This is a loose summary of how this project came to life.### Approach 0: Leaking database mutations for subsequent tests
Testing our customer backends actually started quite simple:
* Test runner starts
* Recreate a PostgreSQL test database
* Apply all migrations
* Seed all fixtures
* Utilizing the same PostgreSQL test database for each test:
* **Run your test code**
* Test runner endsIt's quite easy to spot the problem with this approach. Data may be mutated by any single test and is visible from all subsequent tests.
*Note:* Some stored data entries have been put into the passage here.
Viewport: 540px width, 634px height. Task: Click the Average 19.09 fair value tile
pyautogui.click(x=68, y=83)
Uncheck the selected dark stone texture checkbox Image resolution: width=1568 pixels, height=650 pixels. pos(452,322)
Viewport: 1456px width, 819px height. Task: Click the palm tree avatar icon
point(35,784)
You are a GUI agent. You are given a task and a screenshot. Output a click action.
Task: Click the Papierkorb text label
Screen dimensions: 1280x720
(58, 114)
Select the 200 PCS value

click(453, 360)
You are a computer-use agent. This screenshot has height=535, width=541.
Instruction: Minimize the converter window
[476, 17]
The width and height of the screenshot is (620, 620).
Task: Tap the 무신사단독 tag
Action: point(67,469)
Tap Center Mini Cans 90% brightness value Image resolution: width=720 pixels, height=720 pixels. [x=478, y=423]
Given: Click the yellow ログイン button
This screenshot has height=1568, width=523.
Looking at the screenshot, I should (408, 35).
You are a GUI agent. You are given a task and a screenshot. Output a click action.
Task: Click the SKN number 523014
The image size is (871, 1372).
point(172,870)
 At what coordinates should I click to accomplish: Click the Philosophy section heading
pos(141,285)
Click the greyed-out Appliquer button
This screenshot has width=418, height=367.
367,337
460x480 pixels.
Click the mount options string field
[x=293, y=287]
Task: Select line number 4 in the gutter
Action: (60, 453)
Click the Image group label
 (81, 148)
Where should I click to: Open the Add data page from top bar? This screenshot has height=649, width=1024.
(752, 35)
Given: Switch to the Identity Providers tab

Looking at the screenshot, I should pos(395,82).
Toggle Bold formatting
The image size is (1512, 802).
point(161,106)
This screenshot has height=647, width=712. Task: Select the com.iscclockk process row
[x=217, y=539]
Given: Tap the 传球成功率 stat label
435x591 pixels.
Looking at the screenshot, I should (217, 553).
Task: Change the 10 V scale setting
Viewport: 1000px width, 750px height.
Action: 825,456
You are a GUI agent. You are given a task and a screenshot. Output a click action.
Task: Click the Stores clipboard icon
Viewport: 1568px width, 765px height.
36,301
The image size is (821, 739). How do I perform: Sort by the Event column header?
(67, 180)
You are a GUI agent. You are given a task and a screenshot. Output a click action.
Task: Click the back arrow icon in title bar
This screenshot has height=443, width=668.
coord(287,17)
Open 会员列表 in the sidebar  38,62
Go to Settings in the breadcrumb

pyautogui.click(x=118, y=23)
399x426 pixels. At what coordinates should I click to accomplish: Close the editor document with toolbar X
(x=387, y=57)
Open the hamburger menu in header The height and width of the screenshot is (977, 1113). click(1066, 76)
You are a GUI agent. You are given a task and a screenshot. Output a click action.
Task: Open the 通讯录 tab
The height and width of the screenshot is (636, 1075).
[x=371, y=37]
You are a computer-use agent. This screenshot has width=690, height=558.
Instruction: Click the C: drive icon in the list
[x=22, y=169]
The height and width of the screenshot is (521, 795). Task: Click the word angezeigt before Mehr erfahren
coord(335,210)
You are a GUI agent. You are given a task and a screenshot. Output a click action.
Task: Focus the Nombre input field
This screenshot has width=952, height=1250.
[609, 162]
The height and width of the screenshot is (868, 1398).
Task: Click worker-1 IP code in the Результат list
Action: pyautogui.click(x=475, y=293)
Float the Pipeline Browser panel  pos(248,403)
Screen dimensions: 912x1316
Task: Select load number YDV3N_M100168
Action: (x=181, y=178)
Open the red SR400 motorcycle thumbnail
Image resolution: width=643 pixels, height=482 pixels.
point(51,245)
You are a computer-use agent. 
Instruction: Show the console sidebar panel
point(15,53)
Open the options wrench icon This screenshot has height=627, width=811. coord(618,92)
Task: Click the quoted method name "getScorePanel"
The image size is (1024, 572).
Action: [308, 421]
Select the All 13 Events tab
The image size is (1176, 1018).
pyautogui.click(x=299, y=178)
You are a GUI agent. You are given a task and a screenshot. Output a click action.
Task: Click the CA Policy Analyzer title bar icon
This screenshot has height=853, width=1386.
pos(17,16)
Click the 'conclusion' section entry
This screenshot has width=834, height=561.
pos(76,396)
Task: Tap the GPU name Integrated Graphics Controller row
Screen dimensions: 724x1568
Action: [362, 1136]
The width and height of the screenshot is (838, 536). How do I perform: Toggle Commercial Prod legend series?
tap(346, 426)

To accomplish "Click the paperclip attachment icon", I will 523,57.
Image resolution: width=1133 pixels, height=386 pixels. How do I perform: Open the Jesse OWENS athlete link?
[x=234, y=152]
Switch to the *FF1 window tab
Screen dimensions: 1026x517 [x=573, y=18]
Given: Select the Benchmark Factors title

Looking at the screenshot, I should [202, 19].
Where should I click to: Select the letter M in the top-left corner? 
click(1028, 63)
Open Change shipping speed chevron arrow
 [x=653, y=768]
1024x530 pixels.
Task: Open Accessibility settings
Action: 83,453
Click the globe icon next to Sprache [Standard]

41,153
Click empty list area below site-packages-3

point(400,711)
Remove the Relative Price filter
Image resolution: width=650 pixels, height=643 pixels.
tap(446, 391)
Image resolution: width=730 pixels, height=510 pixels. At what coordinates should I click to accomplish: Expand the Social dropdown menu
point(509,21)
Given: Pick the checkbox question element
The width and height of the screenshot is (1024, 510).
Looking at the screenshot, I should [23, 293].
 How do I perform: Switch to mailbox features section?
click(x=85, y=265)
It becomes cumbersome to make changes in your test code if you can't rely on a clean state in each and every test.
### Approach 1: Isolating by resetting
Let's try to fix that like this:
* Test runner starts
* Recreate a PostgreSQL test database
* **Before each** test:
* Truncate
* Apply all migrations
* Seed all fixtures
* Utilizing the same PostgreSQL test database for each test:
* **Run your test code**
* Test runner endsWell, it's now isolated - but testing time has increased by a rather high factor and is totally dependent on your truncate/migrate/seed operations.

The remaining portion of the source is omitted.